A silence fell around the table. The four women avoided eye contact, as if suddenly ashamed or shy. Into the breach came the sound of Katerina singing to herself in the far corner of the loft, something in Hungarian in a raspy, slightly off-key voice that somehow managed to be beautiful anyway by virtue of the language she sang in. Her voice sounded to Abigail like a peasant girl’s during wartime as she dug, squatting in a potato patch behind a hut.

Abigail said to no one in particular, “I’ve read too many novels. I haven’t lived enough of life.”

“Oh, me, too,” said Lila, as if she had been thinking along similar lines.
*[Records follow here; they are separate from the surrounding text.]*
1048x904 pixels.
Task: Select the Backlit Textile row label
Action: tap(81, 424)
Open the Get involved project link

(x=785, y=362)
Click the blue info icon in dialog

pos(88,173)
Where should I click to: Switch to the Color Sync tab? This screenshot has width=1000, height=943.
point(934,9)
“I wanted to,” said Abigail, “but I could never quite get up my nerve. And then Ethan always needed me.”

“You could have put him in a home,” said Maxine. She looked over at Ethan. His mouth was twisted; he was looking at the tabletop.

“I could do no such thing!”

“Of course you couldn’t,” said Lila.

“Why not?” Teddy asked. “Would he have known the difference?”
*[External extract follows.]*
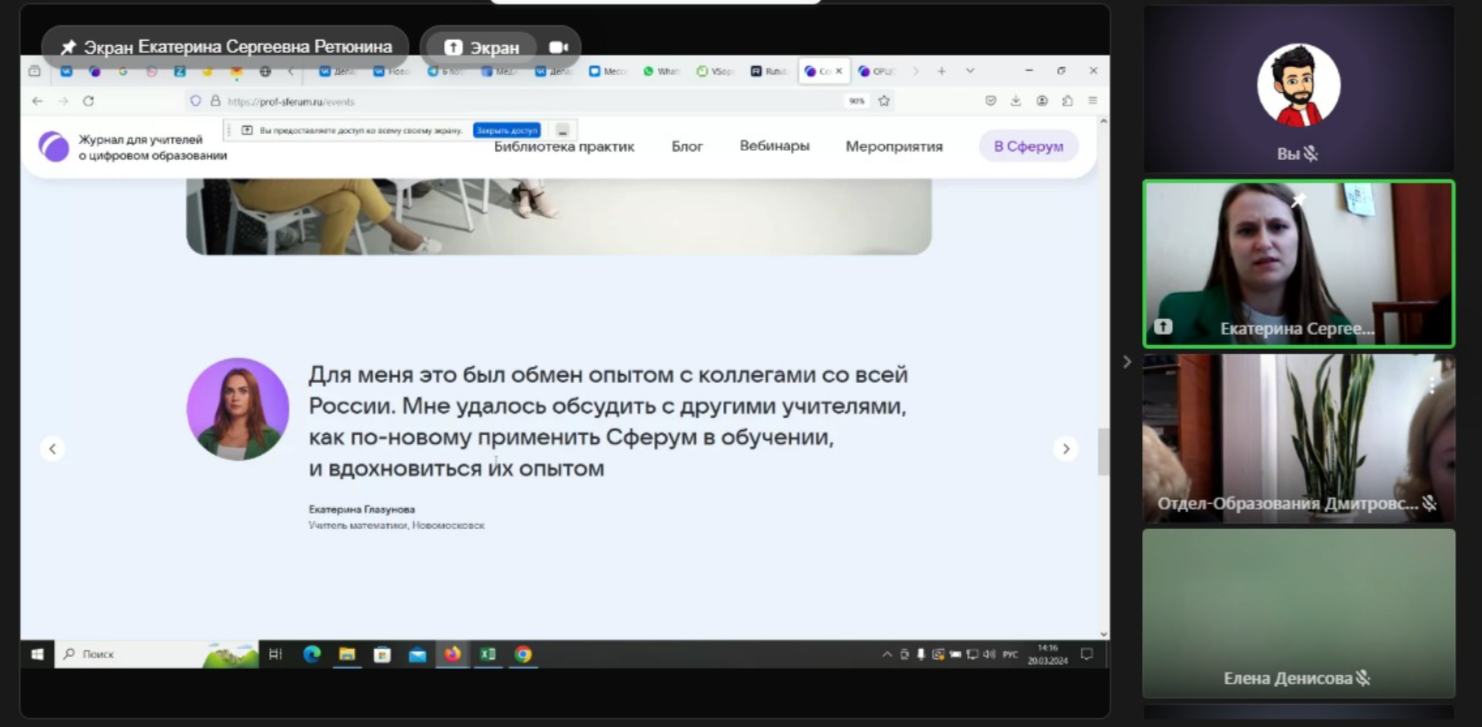The image size is (1482, 727).
Task: Select the Экран screen-share view button
Action: [482, 47]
Abigail said with horror, “He would have been miserable among strangers!”

“Among his own kind,” said Maxine. “Cared for by trained professionals. And then Oscar might have felt he had your undivided attention, Abigail.”

“Maxine,” said Teddy, “that was not why Oscar—”

“Oh really,” said Maxine.

Teddy and Maxine stared at each other with hatred.
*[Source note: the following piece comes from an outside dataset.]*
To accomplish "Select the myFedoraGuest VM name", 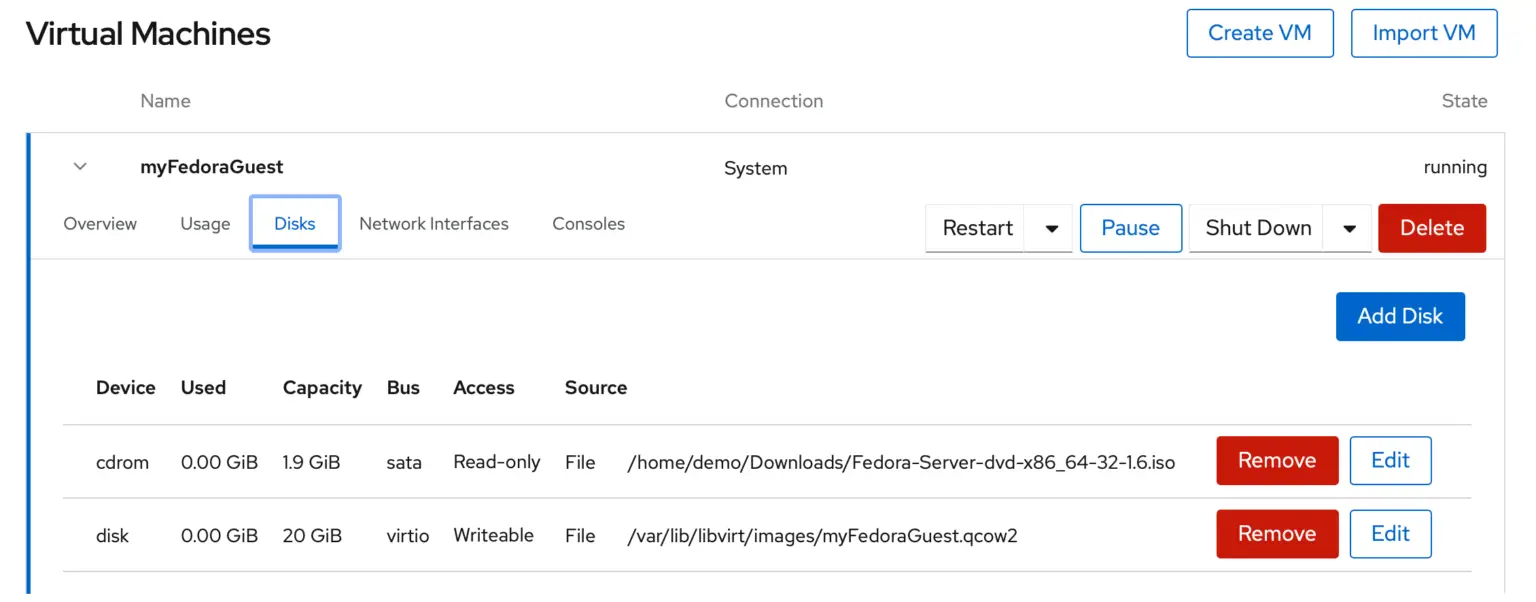I will (211, 166).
“It wasn’t,” said Abigail. “You’re right, Teddy. He didn’t want my undivided attention. He wanted me distracted.”

“Oscar, Oscar, Oscar,” said Maxine. “Look at us, four smart old bags with plenty to think about, fixated on my putz of a brother, who’s been dead for five years and wasn’t especially nice to any of us.”

“Time for Lila and me to be going,” said Teddy. “You have your tefillin, we’ll all keep our traps shut about
Helena,
we had a nice little volley of long-overdue spats and tantrums, and now I’m tired and ready for a nap.” She stood up and said to Lila, “Ready?”

“Yes,” said Lila. “But I just want to add one thing. Oscar and Teddy were soul mates. That was true love if I ever saw it. It didn’t diminish or tarnish over all those years. I can’t go home without saying that.”

“Stop romanticizing Oscar and me, Lila,” said Teddy. “I appreciate what you’re trying to say, but really, it was as complicated and messy as any relationship between two people always is.”

“Like I said,” Maxine said, “I have heard enough about Oscar for one lifetime. I don’t care if he and Teddy floated in fairy dust and little red cinnamon hearts together, I’ve had it with my fucking brother and all of you lovelorn girls who fell for his bullshit.”

“Good-bye,” said Teddy, pushing her chair back, standing up, smiling enigmatically. “Thanks very much for all the whiskey.” She walked toward the door with her head held high and disappeared through it.